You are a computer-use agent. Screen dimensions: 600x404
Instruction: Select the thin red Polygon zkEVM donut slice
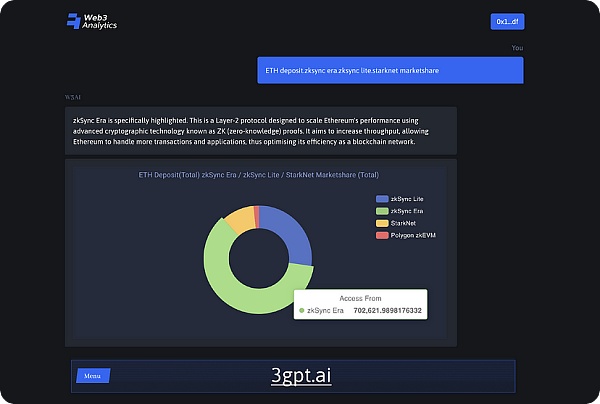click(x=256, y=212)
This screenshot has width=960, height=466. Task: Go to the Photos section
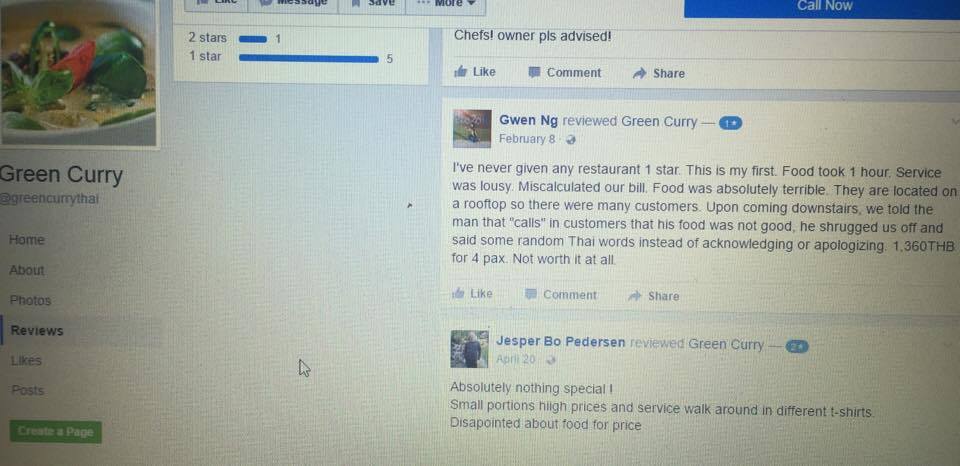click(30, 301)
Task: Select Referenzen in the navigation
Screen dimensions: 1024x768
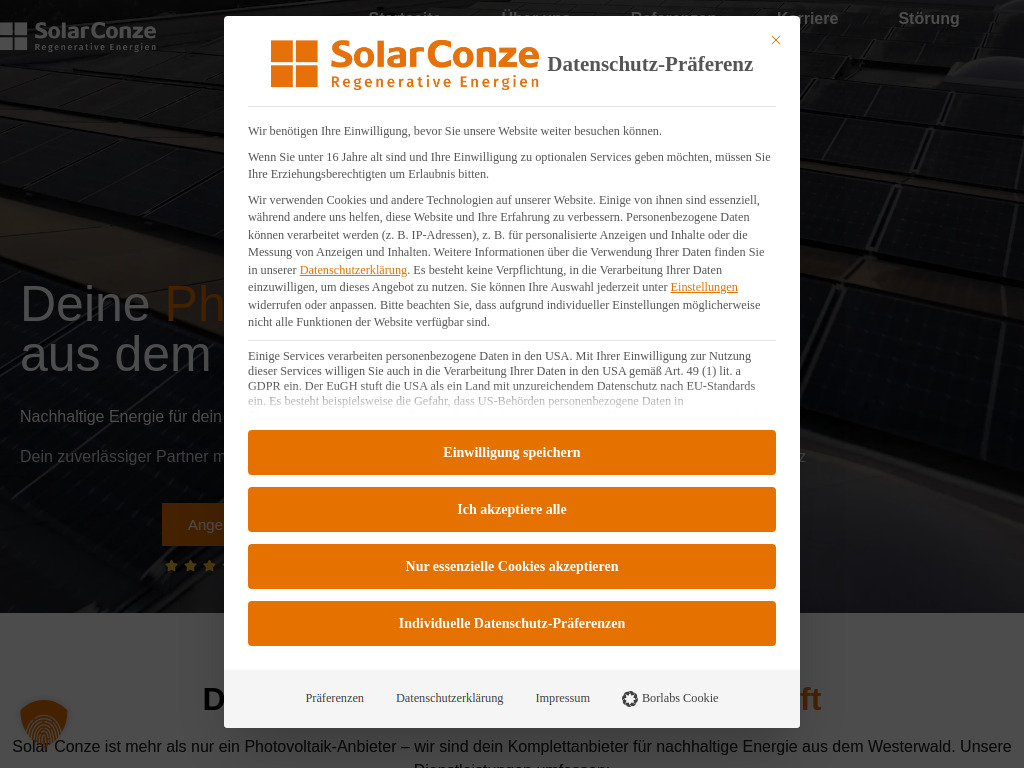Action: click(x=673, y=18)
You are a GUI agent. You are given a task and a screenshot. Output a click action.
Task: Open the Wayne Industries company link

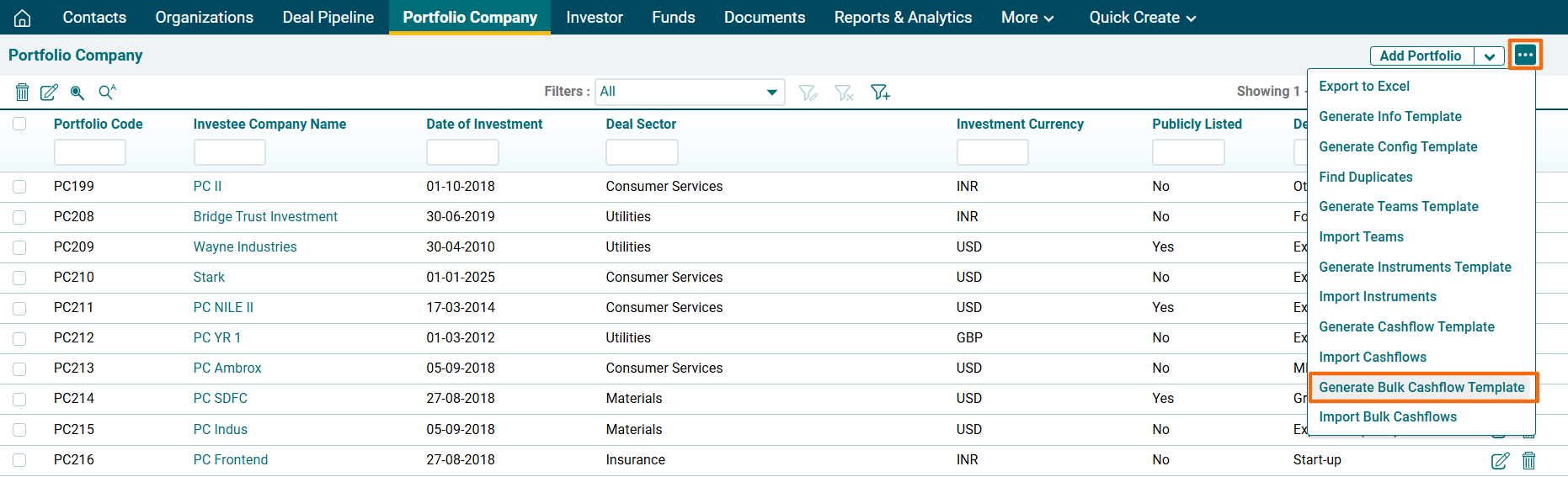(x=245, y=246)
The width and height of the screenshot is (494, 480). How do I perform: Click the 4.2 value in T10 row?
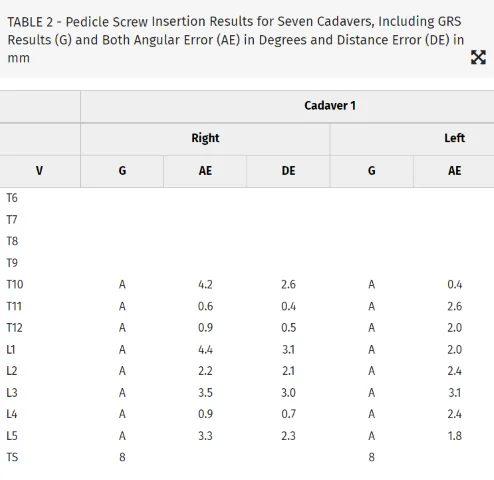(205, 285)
---
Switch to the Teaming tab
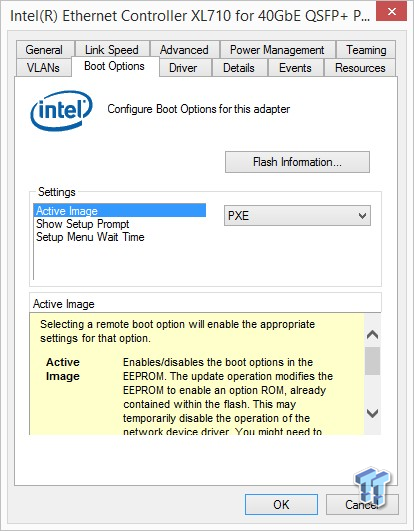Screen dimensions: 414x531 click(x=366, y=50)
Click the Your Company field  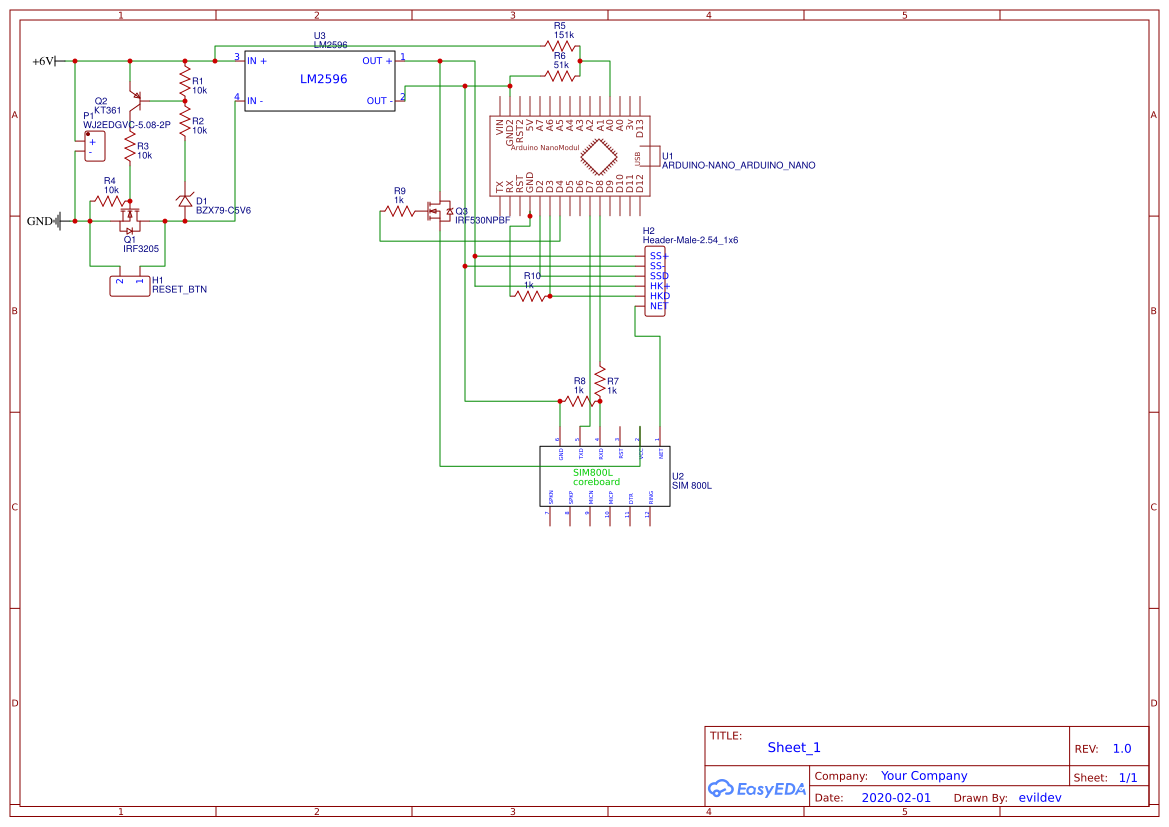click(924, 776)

__What this task involves__. Your reply is to be an exact repeat of the listing above from the line holding "Instruction: Select the" down to the line holding "You are a GUI", ends included, pictures excluded.

__Solution for this task__.
Instruction: Select the thin red Polygon zkEVM donut slice
click(x=256, y=212)
This screenshot has width=960, height=466. Task: Go to the Photos section
click(30, 301)
Task: Select Referenzen in the navigation
Screen dimensions: 1024x768
Action: click(x=673, y=18)
You are a GUI agent. You are given a task and a screenshot. Output a click action.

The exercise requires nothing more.